**EXERCISE AIM**.
Pull every line of text from the material below and reproduce it unchanged, leaving out the pictures.

## BEGIN TASK INPUTS

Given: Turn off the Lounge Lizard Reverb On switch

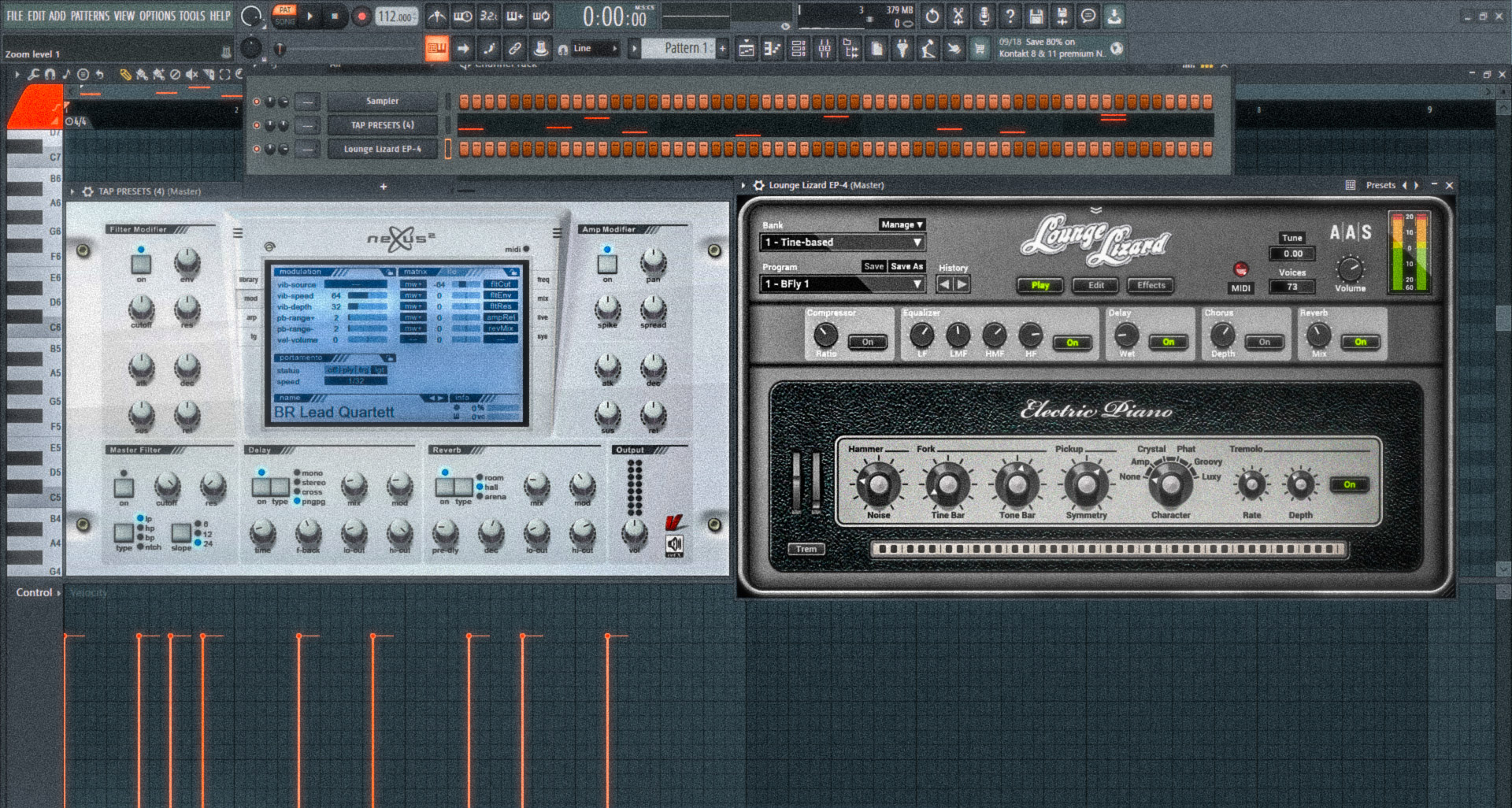Looking at the screenshot, I should 1360,342.
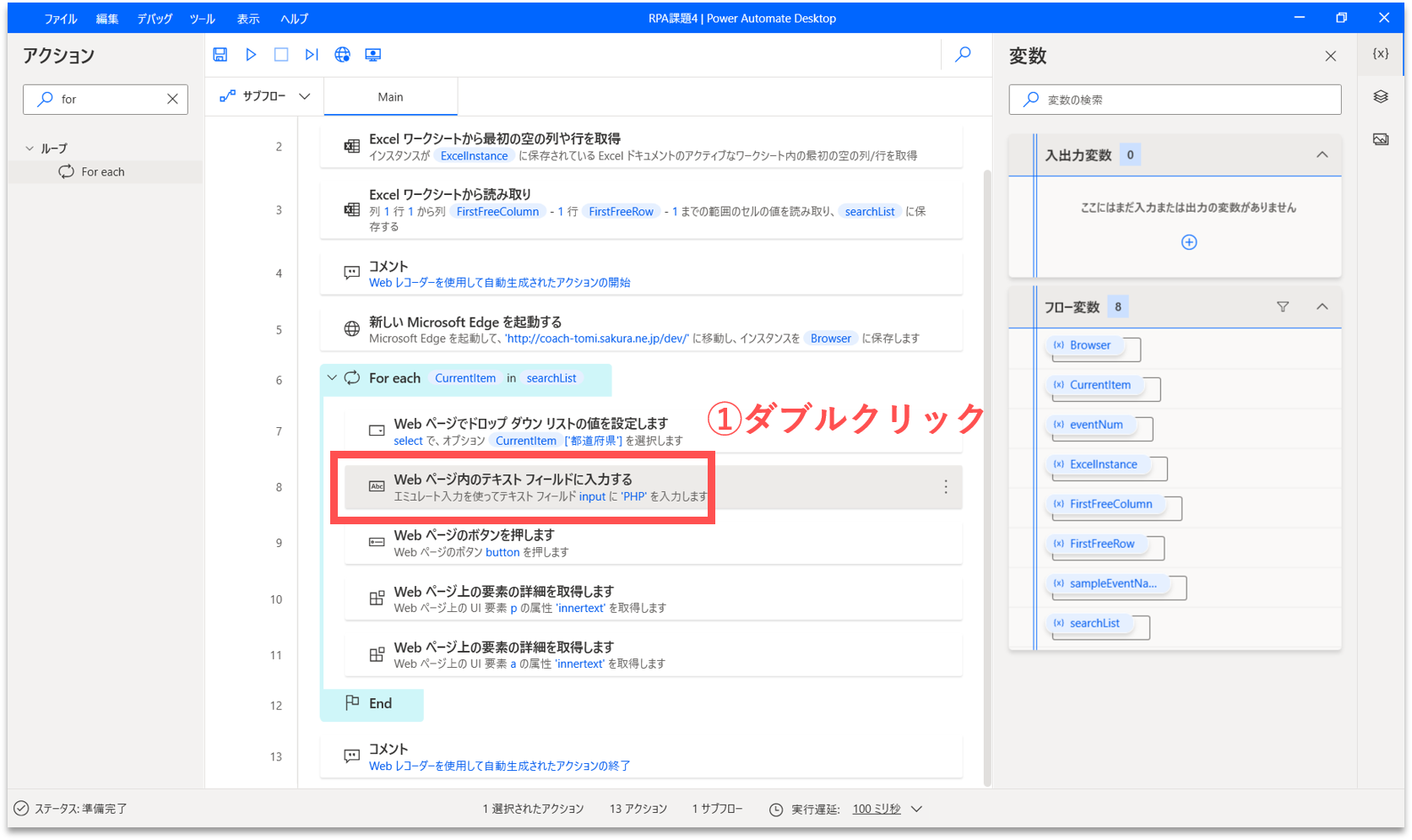Click the flow search magnifier icon
This screenshot has height=840, width=1412.
click(x=963, y=54)
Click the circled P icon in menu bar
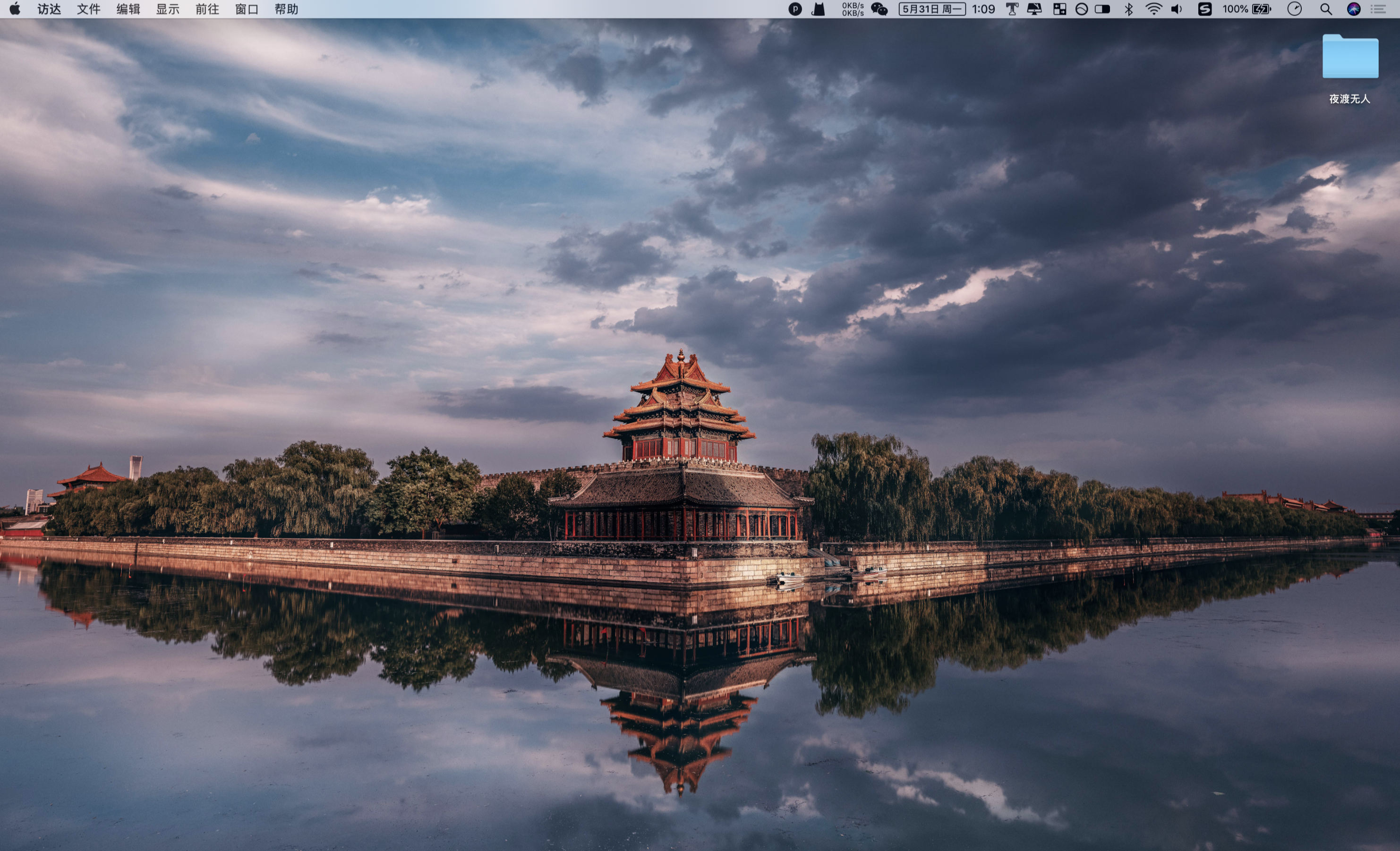The image size is (1400, 851). point(794,9)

## END TASK INPUTS

**FINAL RESULT**.
Given: Turn off the Lounge Lizard Reverb On switch

Looking at the screenshot, I should 1360,342.
Click the flow search magnifier icon
This screenshot has height=840, width=1412.
click(x=963, y=54)
Click the circled P icon in menu bar
The image size is (1400, 851). point(794,9)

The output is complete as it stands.